(THE RECORDS Opens)
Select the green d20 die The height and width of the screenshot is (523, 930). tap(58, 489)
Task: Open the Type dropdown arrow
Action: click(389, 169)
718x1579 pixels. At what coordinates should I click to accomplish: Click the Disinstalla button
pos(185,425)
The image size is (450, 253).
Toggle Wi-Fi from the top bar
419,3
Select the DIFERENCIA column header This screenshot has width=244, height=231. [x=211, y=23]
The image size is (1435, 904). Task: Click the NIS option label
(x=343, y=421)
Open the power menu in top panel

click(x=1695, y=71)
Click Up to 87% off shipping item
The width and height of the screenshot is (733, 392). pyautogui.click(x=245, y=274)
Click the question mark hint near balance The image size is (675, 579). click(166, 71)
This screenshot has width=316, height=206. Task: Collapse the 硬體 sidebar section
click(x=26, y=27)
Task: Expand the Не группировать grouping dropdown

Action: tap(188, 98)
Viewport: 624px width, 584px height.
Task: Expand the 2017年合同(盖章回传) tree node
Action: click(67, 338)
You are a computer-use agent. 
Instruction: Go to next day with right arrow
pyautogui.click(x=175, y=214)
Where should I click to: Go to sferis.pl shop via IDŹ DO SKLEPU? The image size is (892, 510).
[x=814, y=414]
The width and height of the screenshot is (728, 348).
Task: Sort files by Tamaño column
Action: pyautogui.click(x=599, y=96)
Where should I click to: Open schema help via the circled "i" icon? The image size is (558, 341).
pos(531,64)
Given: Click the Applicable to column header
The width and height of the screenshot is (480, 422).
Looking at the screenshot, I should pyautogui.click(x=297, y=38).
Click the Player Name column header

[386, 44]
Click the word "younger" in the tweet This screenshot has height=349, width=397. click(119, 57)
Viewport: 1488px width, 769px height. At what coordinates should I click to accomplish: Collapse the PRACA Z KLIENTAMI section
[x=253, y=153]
(THE RECORDS Closes)
PROBLEM STATEMENT |
Output each record exactly as it appears in the listing.

THE COMPLETED TASK |
Select the green d20 die The height and width of the screenshot is (523, 930). tap(58, 489)
Task: Open the Type dropdown arrow
Action: click(389, 169)
718x1579 pixels. At what coordinates should I click to accomplish: Click the Disinstalla button
pos(185,425)
The image size is (450, 253).
Toggle Wi-Fi from the top bar
419,3
Select the DIFERENCIA column header This screenshot has width=244, height=231. [x=211, y=23]
The image size is (1435, 904). Task: Click the NIS option label
(x=343, y=421)
Open the power menu in top panel

click(x=1695, y=71)
Click Up to 87% off shipping item
The width and height of the screenshot is (733, 392). pyautogui.click(x=245, y=274)
Click the question mark hint near balance The image size is (675, 579). click(166, 71)
This screenshot has width=316, height=206. Task: Collapse the 硬體 sidebar section
click(x=26, y=27)
Task: Expand the Не группировать grouping dropdown

Action: tap(188, 98)
Viewport: 624px width, 584px height.
Task: Expand the 2017年合同(盖章回传) tree node
Action: click(67, 338)
You are a computer-use agent. 
Instruction: Go to next day with right arrow
pyautogui.click(x=175, y=214)
Where should I click to: Go to sferis.pl shop via IDŹ DO SKLEPU? The image size is (892, 510).
[x=814, y=414]
The width and height of the screenshot is (728, 348).
Task: Sort files by Tamaño column
Action: pyautogui.click(x=599, y=96)
Where should I click to: Open schema help via the circled "i" icon? The image size is (558, 341).
pos(531,64)
Given: Click the Applicable to column header
The width and height of the screenshot is (480, 422).
Looking at the screenshot, I should pyautogui.click(x=297, y=38).
Click the Player Name column header

[386, 44]
Click the word "younger" in the tweet This screenshot has height=349, width=397. click(119, 57)
Viewport: 1488px width, 769px height. At what coordinates should I click to accomplish: Collapse the PRACA Z KLIENTAMI section
[x=253, y=153]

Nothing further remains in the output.